The Boy Telegraphist hauled himself, panting, on to the bridge, and thrust a crumpled signal before the Captain's eyes. The Captain grunted and spoke shortly, and the boy dashed off below. A moment later the piping of calls sounded along the bare iron deck, and men in heavy sea-boots began to cluster aft and at the guns. The funnels sent out a protesting spout of brown smoke as the T.B. began to work up to her speed, and the choppy sea sent up a steady sheet of spray along her forecastle and over the crouching figures at the bow gun. The rest of the pack appeared to have caught the whimper too, for everything that could raise more than "Tramp's pace" was hurrying due east. A faint dull "boom" came drifting down wind as the First Lieutenant arrived on the bridge, and the two officers looked at each other in silence a moment.

"Bomb, sir?" said the junior, showing an interest which almost made him conversational.

"Sure thing," said the other. "She gave us the tip when she saw him, and that'll be one to put him under."

"How far d'you think it was?"

"Seven-eight mile. You all ready?"

The First Lieutenant nodded and slipped down the ladder again. Three miles astern came a couple of white specks—the bow-waves of big destroyers pushed to their utmost power. The Captain studied them a moment with his binoculars, and gave a grunt which the helmsman rightly interpreted as one of satisfaction. Slow as she was, the old T.B. had a long start, and was going to be on the spot first. The dark was shutting down, and the shapes of the other T.B.'s on either beam were getting dim.


The night was starlit, and with the wind astern the T.B. made easy weather of it. The two officers leaned forward over the rail staring ahead towards the unseen land.

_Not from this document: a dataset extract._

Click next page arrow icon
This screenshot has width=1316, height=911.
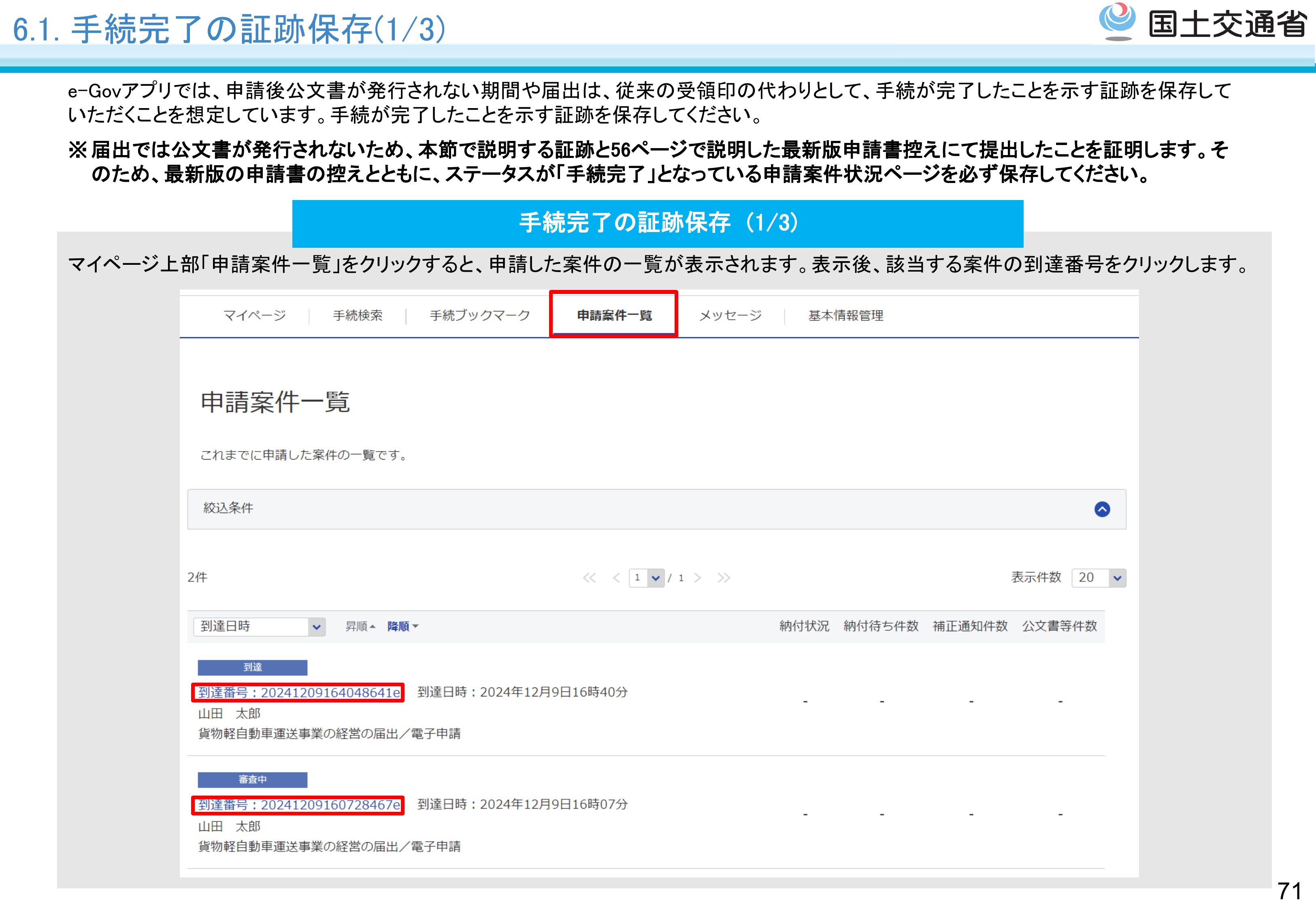(697, 578)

Lights showed on either hand, and occasionally they swung past the dark squat shape of a lit trawler, also bound home.

"Are you going to claim?" asked one of the watching figures. The other paused before replying—

"We-ell," he said, "I'll just report. I think we shook him to the bunt, but it's no good claiming unless you can show prisoners, Iron Cross and all." Another ruminative pause. "Your people were smart on it—devilish smart." Another pause. "What's for dinner?"

A dark mass ahead came into view, and turned slowly into a line of great ships coming towards them.

The T.B. swung off to starboard, and slowed her engines. One by one they went past her—huge, silent, and scornful, while the T.B. rocked uneasily in the cross sea made by their wakes. The Captain watched them go, chewing the stem of his unlit pipe. They were the cause of the day's activity, but it was seldom he met them at close range except like this, in the dark on his way home.

The line seemed endless, more and more dark hulls coming into view, and fading quickly into the dark again. As the last swung by the T.B.'s telegraph bells rang cheerfully, and she jogged off westward to where a faint low light flickered at intervals under the land.